> **Exercise description**
Recast the stretch of the data from the line containing "This screenshot has width=1815, height=1564." through the line containing "point(151,475)" as a Markdown table with the columns No. and Entry, numbering each row and leaving out blank lines.

--- Start of Records for this exercise ---

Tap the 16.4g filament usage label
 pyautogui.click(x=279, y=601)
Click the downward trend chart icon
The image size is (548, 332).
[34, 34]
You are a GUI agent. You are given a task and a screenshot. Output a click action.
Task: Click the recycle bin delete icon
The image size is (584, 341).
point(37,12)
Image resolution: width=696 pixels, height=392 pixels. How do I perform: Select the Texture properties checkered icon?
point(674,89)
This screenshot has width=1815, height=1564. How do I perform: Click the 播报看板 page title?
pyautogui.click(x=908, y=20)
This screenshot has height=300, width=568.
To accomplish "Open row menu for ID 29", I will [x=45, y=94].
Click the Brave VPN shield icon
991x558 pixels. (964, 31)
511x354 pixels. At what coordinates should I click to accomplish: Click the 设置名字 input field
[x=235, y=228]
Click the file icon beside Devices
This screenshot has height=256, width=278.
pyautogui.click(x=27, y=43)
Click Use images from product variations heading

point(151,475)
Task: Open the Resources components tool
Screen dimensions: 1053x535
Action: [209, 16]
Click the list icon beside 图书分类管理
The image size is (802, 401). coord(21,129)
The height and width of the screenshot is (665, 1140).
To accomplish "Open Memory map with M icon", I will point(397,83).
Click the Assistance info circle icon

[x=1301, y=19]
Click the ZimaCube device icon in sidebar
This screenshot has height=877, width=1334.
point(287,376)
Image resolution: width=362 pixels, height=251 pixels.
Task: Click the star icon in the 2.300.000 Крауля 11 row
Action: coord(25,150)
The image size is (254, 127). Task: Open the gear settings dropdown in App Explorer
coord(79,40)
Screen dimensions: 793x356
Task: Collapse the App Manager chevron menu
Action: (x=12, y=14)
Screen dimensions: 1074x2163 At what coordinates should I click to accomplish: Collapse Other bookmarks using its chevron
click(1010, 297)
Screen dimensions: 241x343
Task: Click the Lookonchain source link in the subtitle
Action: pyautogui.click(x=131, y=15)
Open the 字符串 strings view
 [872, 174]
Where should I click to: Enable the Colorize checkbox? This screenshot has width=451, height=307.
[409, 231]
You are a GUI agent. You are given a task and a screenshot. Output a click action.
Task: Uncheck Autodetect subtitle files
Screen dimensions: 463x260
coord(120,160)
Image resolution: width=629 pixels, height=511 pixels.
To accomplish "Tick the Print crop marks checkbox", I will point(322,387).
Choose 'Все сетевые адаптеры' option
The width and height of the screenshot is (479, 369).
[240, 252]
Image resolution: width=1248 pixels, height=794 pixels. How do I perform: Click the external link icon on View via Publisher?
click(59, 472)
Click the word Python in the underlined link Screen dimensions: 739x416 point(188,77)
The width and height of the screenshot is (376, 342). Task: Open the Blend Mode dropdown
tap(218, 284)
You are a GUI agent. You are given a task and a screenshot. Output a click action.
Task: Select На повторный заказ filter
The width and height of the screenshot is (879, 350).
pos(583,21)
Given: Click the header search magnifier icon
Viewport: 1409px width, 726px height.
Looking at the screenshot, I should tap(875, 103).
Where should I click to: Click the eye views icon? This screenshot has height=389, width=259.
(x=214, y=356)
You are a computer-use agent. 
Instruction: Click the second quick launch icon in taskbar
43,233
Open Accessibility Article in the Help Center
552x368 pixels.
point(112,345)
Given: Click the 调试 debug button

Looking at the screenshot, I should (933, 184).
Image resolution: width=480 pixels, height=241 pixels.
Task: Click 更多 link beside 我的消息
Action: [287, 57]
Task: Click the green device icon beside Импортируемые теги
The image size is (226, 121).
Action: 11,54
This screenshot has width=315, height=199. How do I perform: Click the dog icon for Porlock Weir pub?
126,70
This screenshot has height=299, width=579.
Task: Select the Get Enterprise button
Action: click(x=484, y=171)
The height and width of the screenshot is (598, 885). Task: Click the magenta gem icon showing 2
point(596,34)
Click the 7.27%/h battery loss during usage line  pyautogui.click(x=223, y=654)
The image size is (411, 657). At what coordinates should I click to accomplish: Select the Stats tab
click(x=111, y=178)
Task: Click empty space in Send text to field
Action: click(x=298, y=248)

--- End of Records for this exercise ---

> **Response to the task**
| No. | Entry |
|---|---|
| 1 | This screenshot has width=1815, height=1564. How do I perform: Click the 播报看板 page title? |
| 2 | pyautogui.click(x=908, y=20) |
| 3 | This screenshot has height=300, width=568. |
| 4 | To accomplish "Open row menu for ID 29", I will [x=45, y=94]. |
| 5 | Click the Brave VPN shield icon |
| 6 | 991x558 pixels. (964, 31) |
| 7 | 511x354 pixels. At what coordinates should I click to accomplish: Click the 设置名字 input field |
| 8 | [x=235, y=228] |
| 9 | Click the file icon beside Devices |
| 10 | This screenshot has height=256, width=278. |
| 11 | pyautogui.click(x=27, y=43) |
| 12 | Click Use images from product variations heading |
| 13 | point(151,475) |